== Segment start ==

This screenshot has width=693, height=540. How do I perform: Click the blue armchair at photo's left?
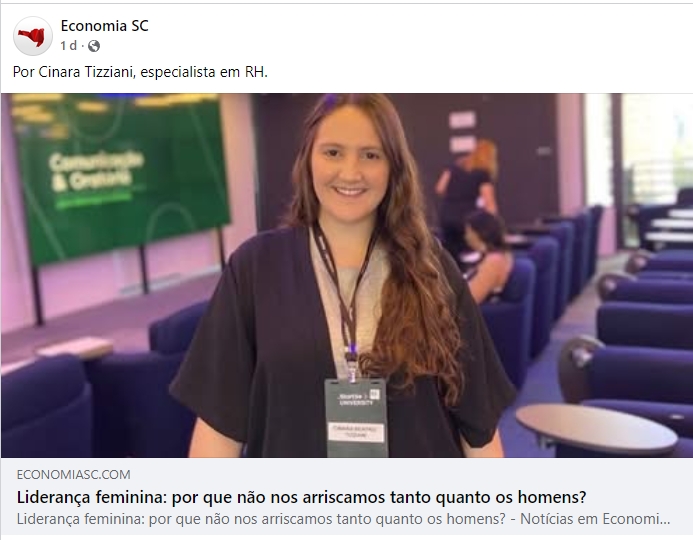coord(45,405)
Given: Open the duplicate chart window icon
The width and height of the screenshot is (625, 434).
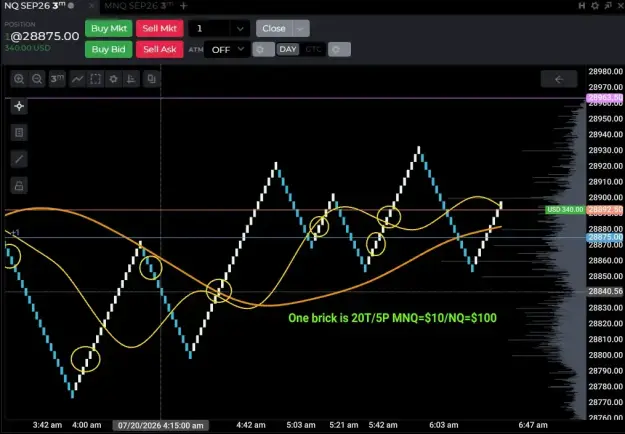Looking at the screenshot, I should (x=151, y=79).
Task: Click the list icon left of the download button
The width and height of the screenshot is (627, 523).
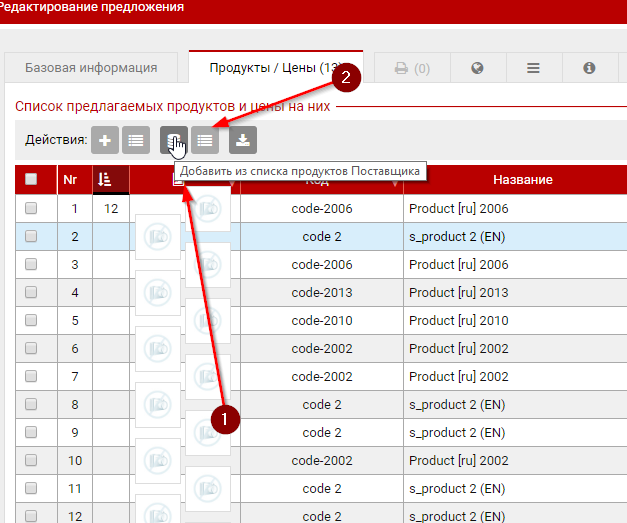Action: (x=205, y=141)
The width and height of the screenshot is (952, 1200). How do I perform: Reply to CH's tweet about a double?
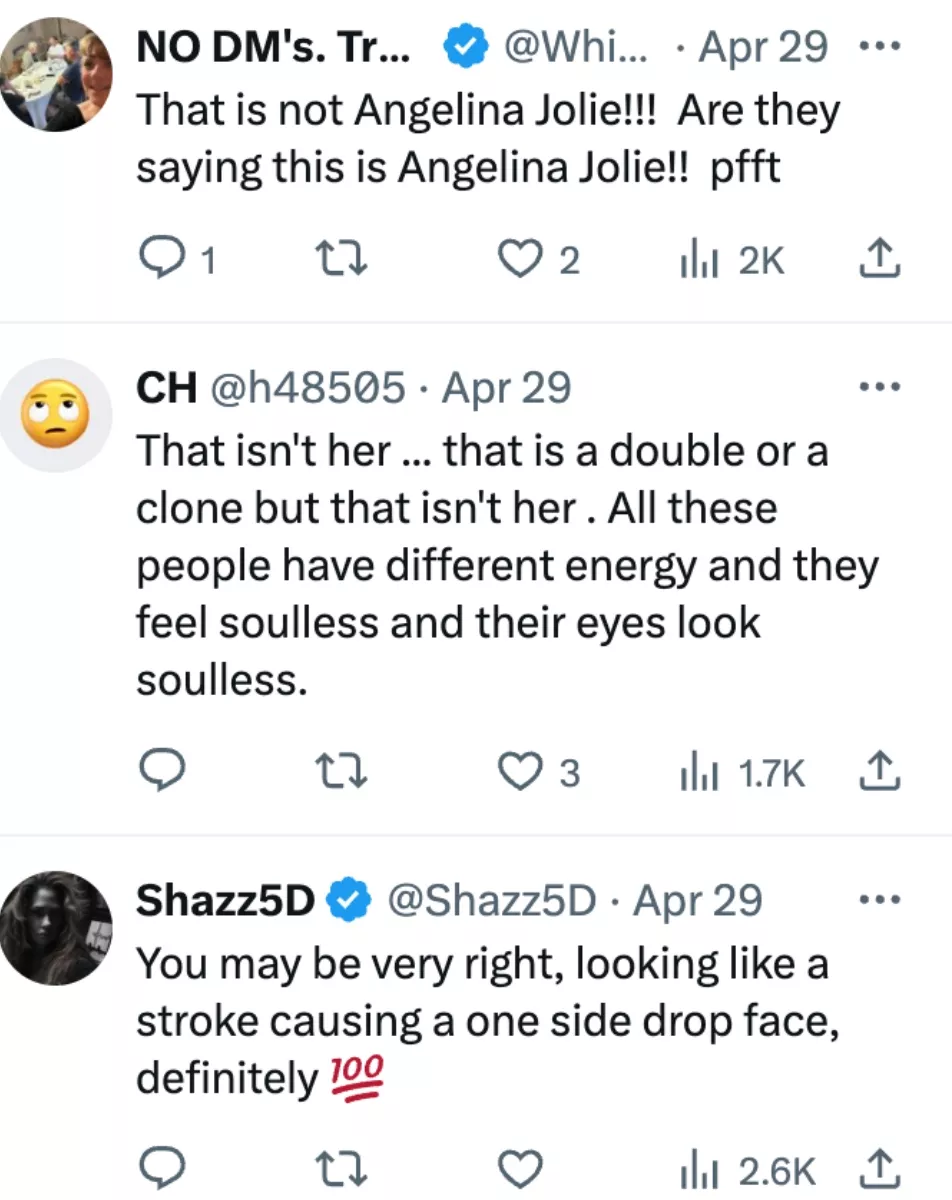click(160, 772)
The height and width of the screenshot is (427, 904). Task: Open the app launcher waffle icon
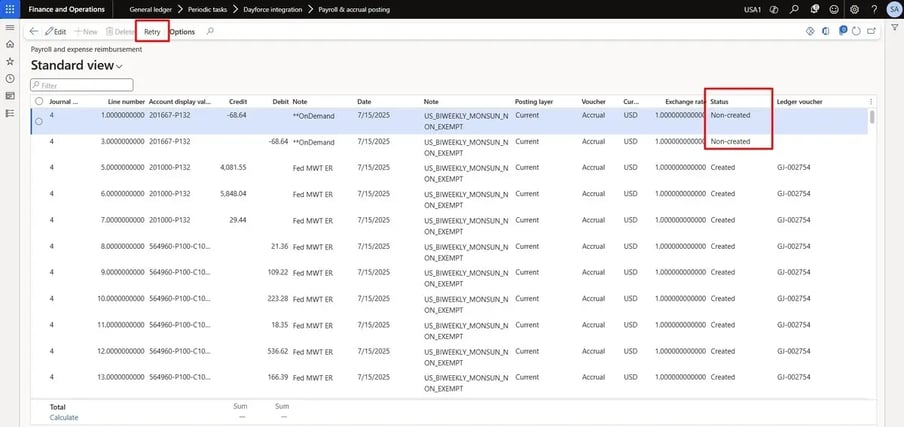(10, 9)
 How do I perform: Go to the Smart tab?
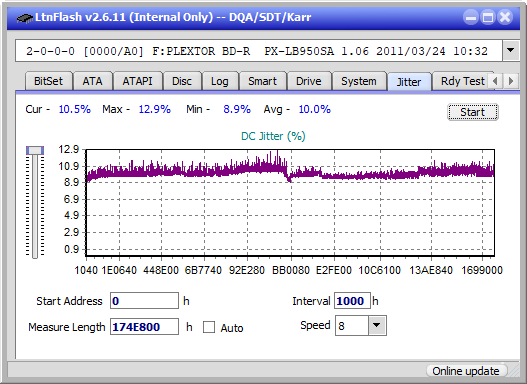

== Segment end ==

Directions for this task: Return the full set of lines above word for word and with no pictures.

Response box:
This screenshot has width=693, height=540. How do I perform: Click the blue armchair at photo's left?
coord(45,405)
Given: Open the duplicate chart window icon
The width and height of the screenshot is (625, 434).
Looking at the screenshot, I should (x=151, y=79).
Task: Click the list icon left of the download button
The width and height of the screenshot is (627, 523).
Action: (x=205, y=141)
The width and height of the screenshot is (952, 1200). How do I perform: Reply to CH's tweet about a double?
click(160, 772)
The height and width of the screenshot is (427, 904). Task: Open the app launcher waffle icon
(10, 9)
 How do I perform: Go to the Smart tab?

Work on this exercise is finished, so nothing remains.